» **Lesetext**
<<<<
Nach meiner Kenntnis ist die Rechtslage bei Eltern, die die gemeinsame Personensorge ausüben, so, dass grundsätzlich jedes Elternteil alleine rechtswirksam unterschriftsberechtigt ist (natürlich im grundsätzlichen Einvernehmen mit dem anderen Personensorgeberechtigten) - ist das bei gemeinschaftlichen Vormündern anders geregelt oder entsprechend?

Wir sind vor kurzem nach § 1775 Satz 1 BGB "Mehrere Vormünder - Das Familiengericht kann ein Ehepaar gemeinschaftlich zu Vormündern bestellen." gemeinschaftlich als Vormünder für unseren Pflegesohn bestellt worden. Die Kreissparkasse (und auf deren Nachfrage auch die Rechtspflegerin beim Familiengericht) meinen nun, das "gemeinschaftlich" sei so zu deuten, dass wir alles zu zweit zu unterschreiben hätten, auch z.B. jede Auszahlungsanweisung oder Überweisung vom Taschengeldkonto des Mündels, jeden Antrag oder Vertrag etc.
>>>>
» **Gegebene Daten**
<<<<
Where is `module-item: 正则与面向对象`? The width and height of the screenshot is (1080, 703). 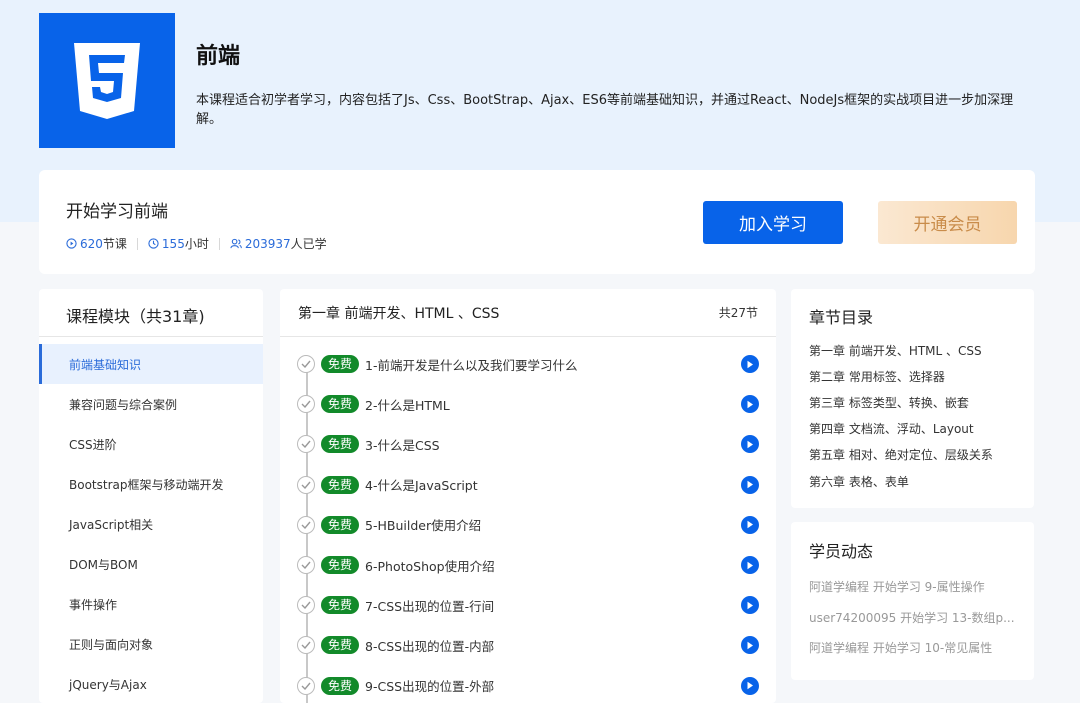 module-item: 正则与面向对象 is located at coordinates (151, 644).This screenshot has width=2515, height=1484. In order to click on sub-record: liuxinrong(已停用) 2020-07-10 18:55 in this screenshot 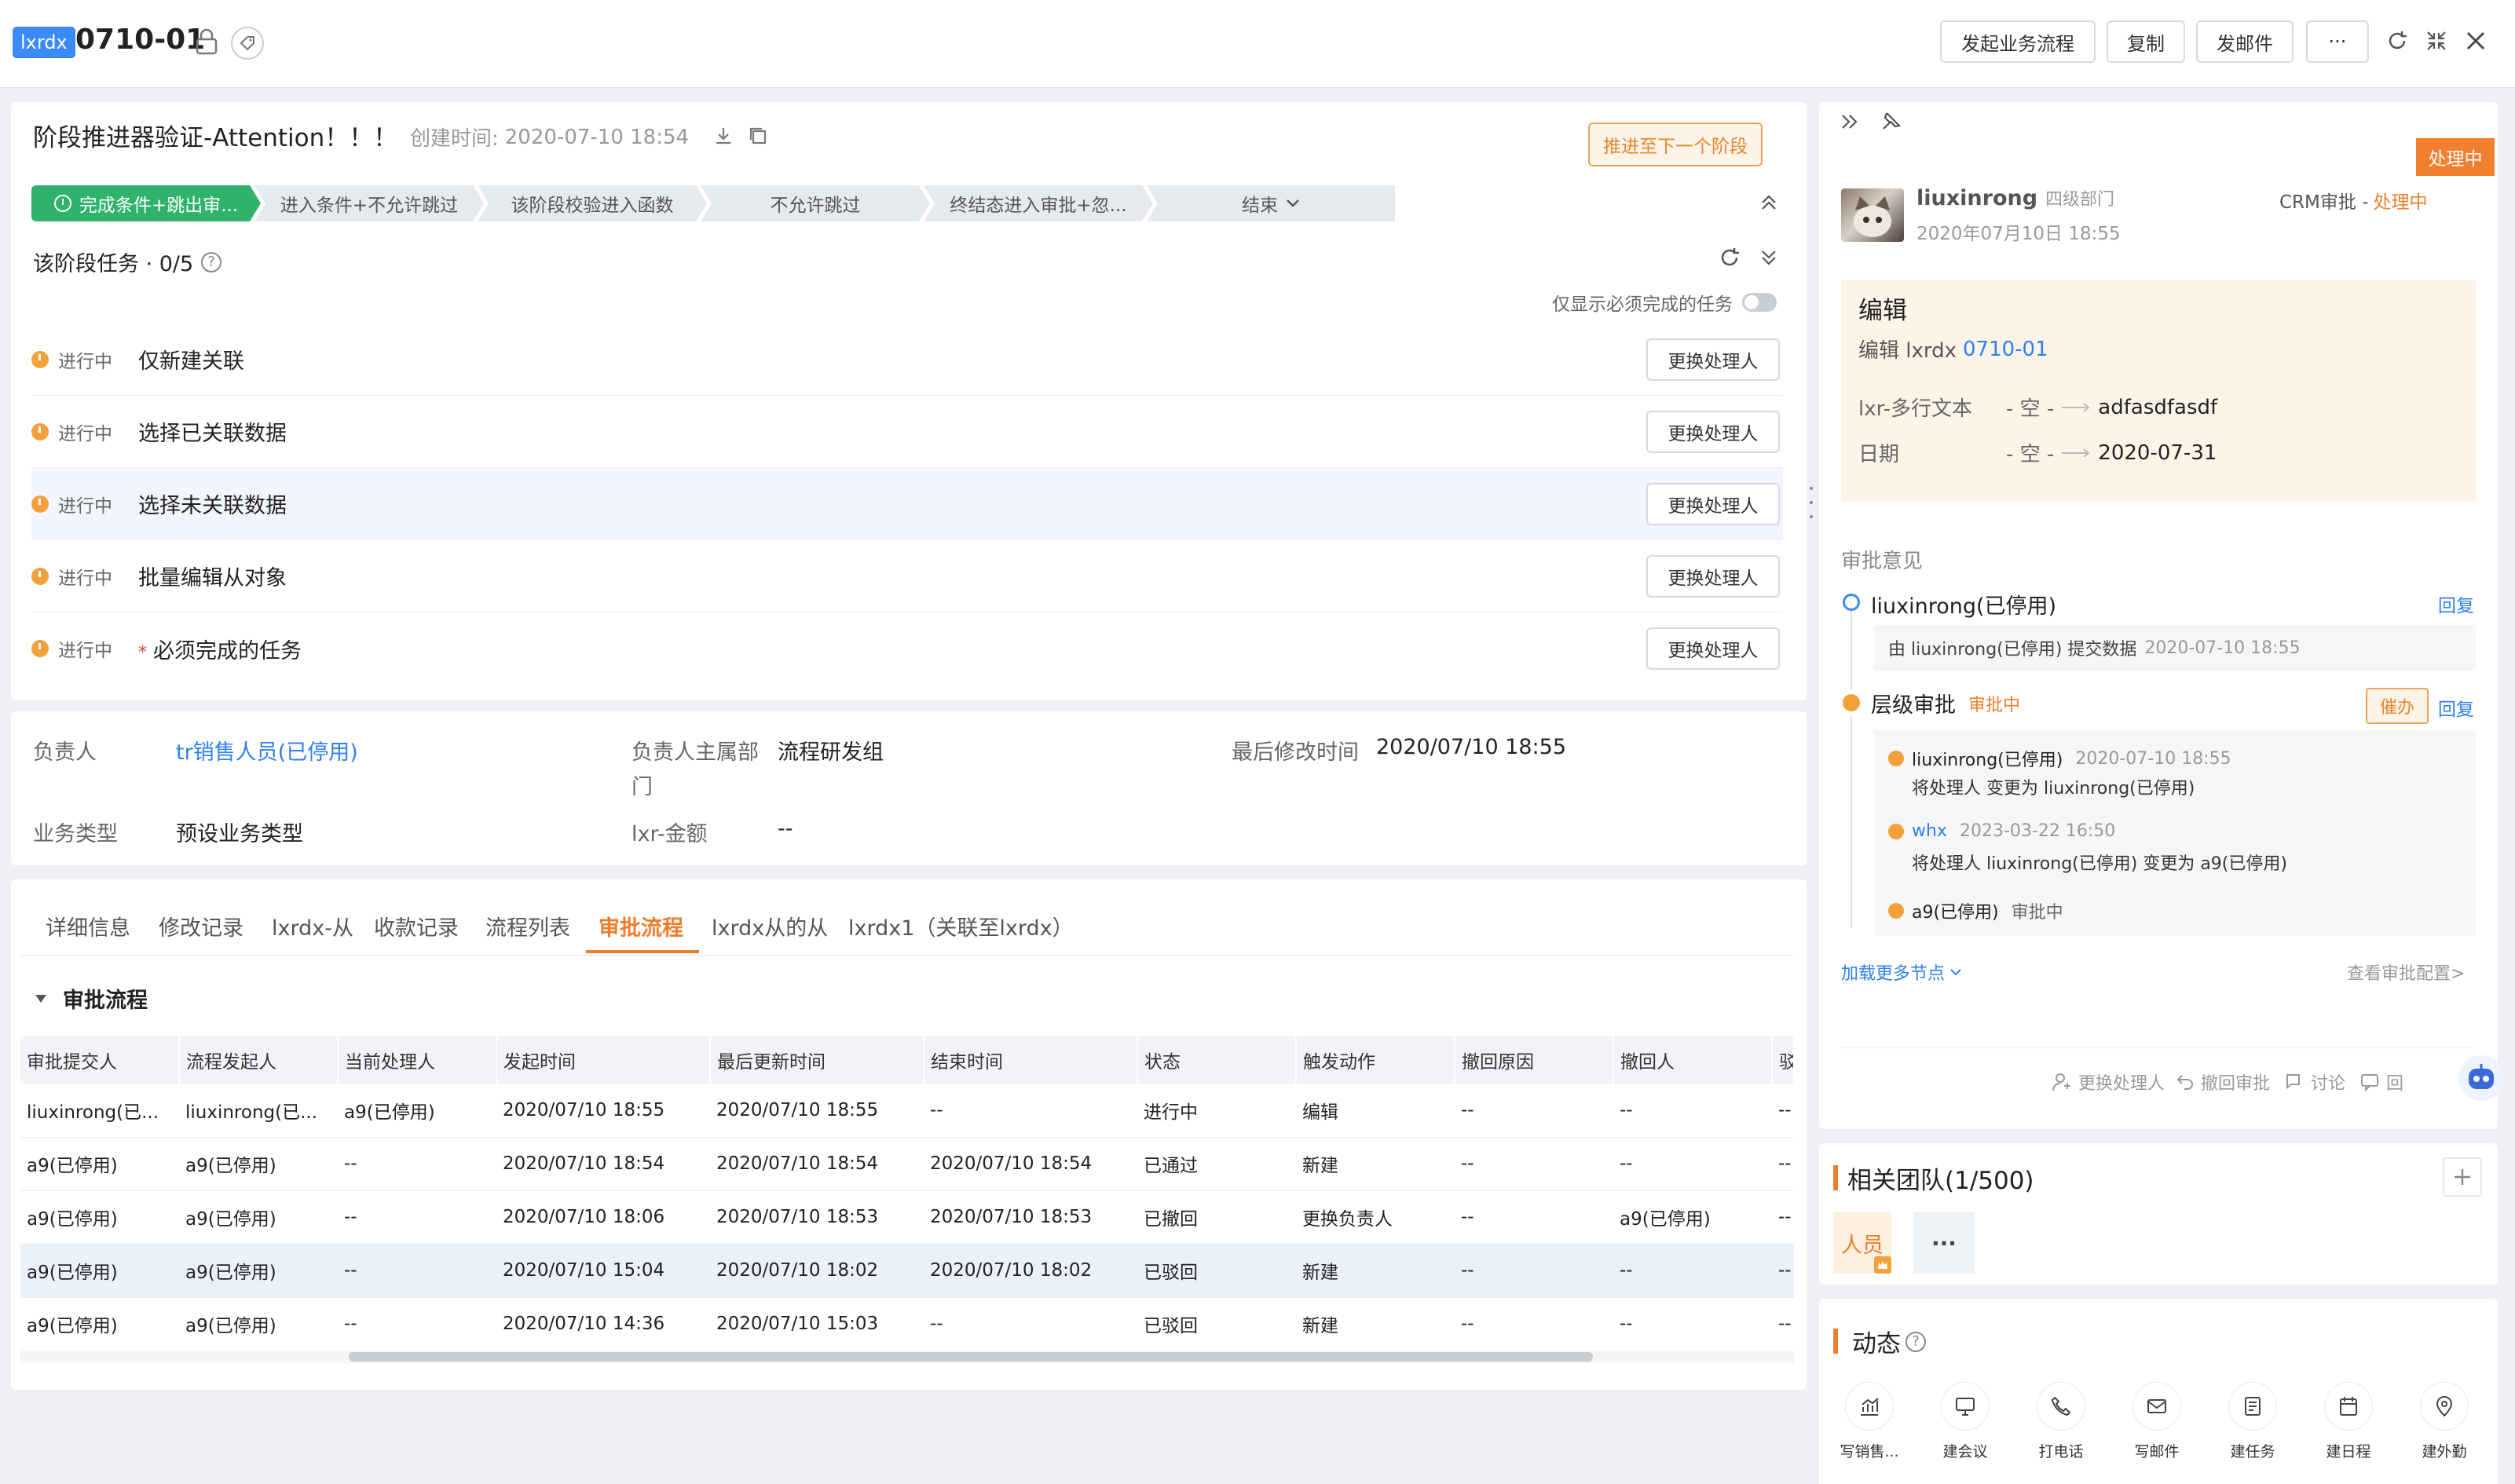, I will do `click(2060, 759)`.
>>>>
Geben Sie aus dem Lesetext den Abschnitt wörtlich wieder, der mit den Worten „Nach meiner Kenntnis“ einsetzt und mit „oder Vertrag etc.“ schließt.

» **Ergebnis**
Nach meiner Kenntnis ist die Rechtslage bei Eltern, die die gemeinsame Personensorge ausüben, so, dass grundsätzlich jedes Elternteil alleine rechtswirksam unterschriftsberechtigt ist (natürlich im grundsätzlichen Einvernehmen mit dem anderen Personensorgeberechtigten) - ist das bei gemeinschaftlichen Vormündern anders geregelt oder entsprechend?

Wir sind vor kurzem nach § 1775 Satz 1 BGB "Mehrere Vormünder - Das Familiengericht kann ein Ehepaar gemeinschaftlich zu Vormündern bestellen." gemeinschaftlich als Vormünder für unseren Pflegesohn bestellt worden. Die Kreissparkasse (und auf deren Nachfrage auch die Rechtspflegerin beim Familiengericht) meinen nun, das "gemeinschaftlich" sei so zu deuten, dass wir alles zu zweit zu unterschreiben hätten, auch z.B. jede Auszahlungsanweisung oder Überweisung vom Taschengeldkonto des Mündels, jeden Antrag oder Vertrag etc.